» **PROBLEM DETAILS**: Rewrite the rows from the line with "Uncheck the ec32hybrid policy checkbox" to the line with "tap(24, 277)", replacing "checkbox" with "check box" and keeping everything else unchanged. Omit the pictures from your answer.
[Start of DATASET ROWS]
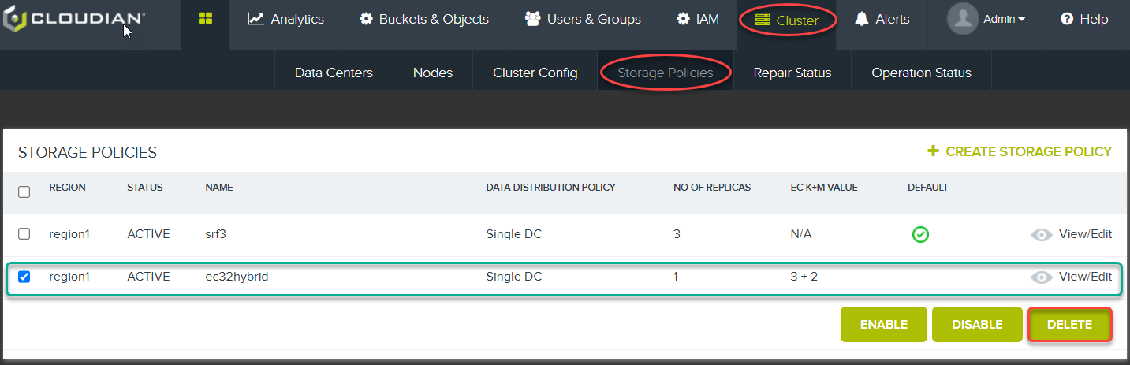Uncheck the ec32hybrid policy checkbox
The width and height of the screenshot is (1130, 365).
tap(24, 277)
[End of DATASET ROWS]
[Start of DATASET ROWS]
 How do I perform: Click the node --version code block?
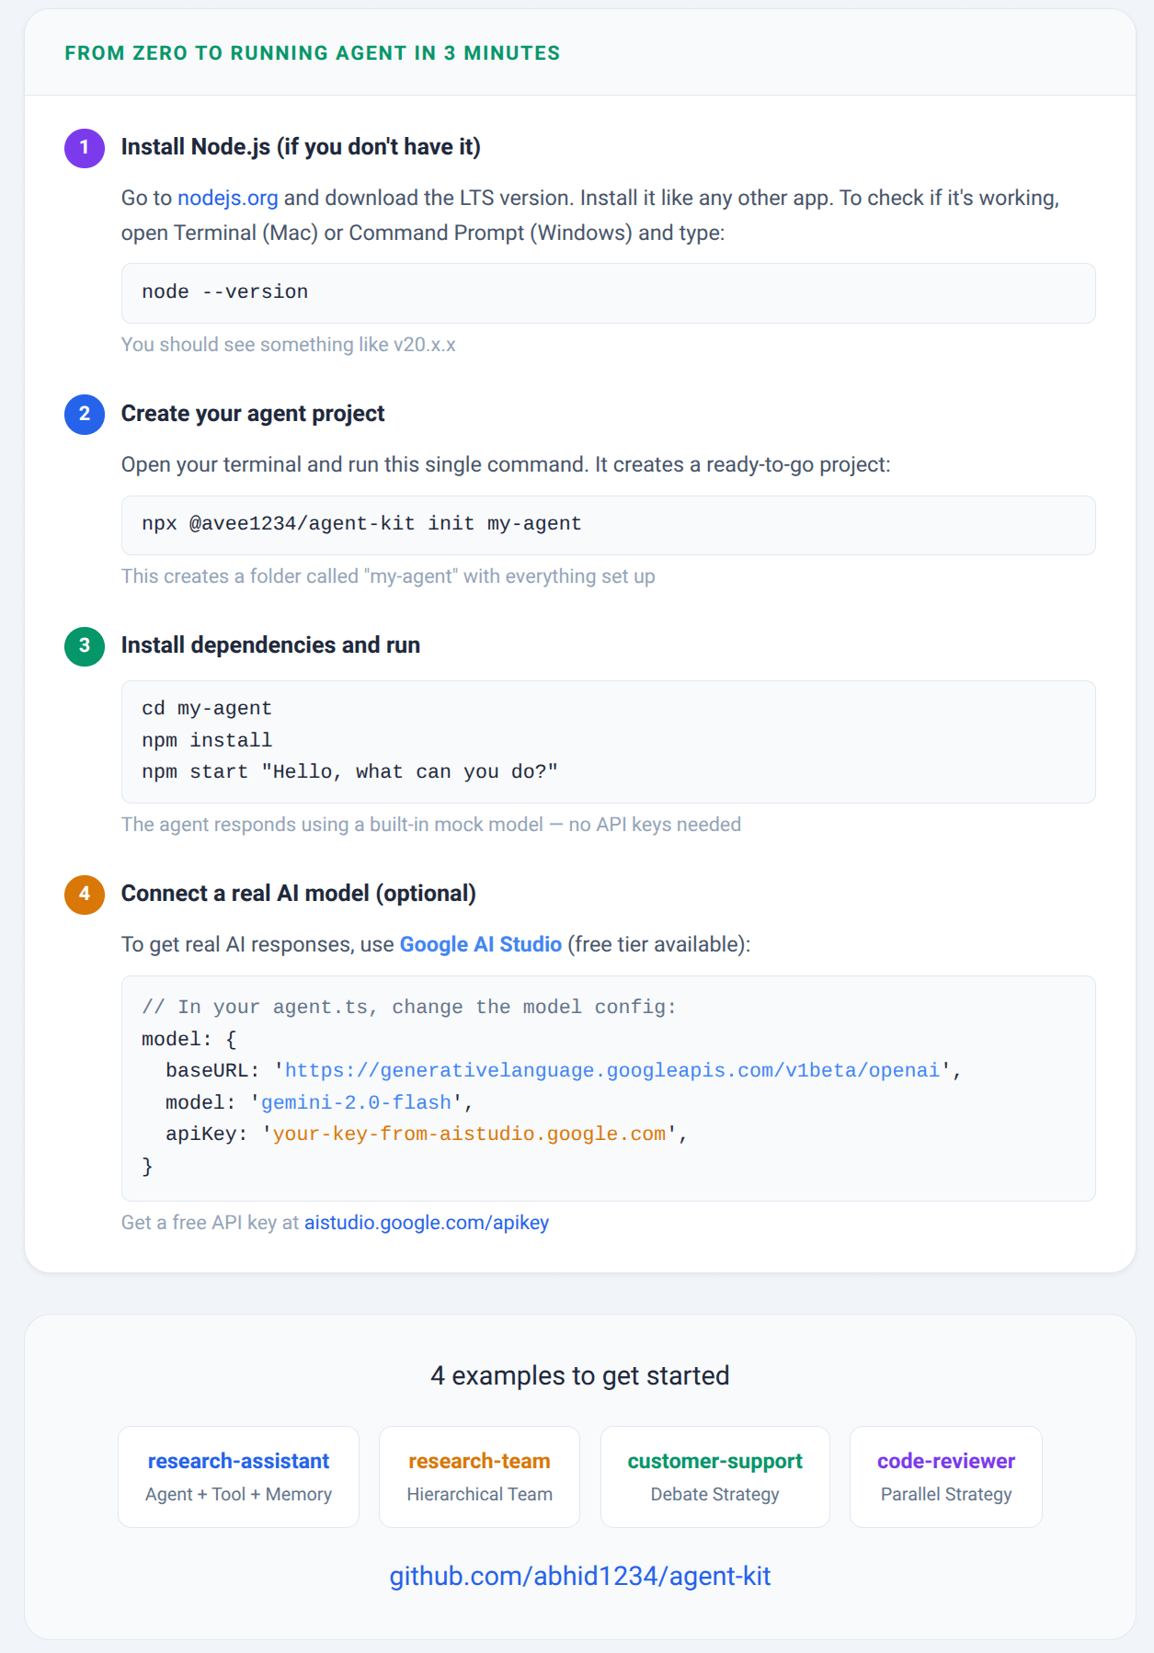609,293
[End of DATASET ROWS]
» **COMPLETED EXERCISE**:
Uncheck the ec32hybrid policy check box
The width and height of the screenshot is (1130, 365).
tap(24, 277)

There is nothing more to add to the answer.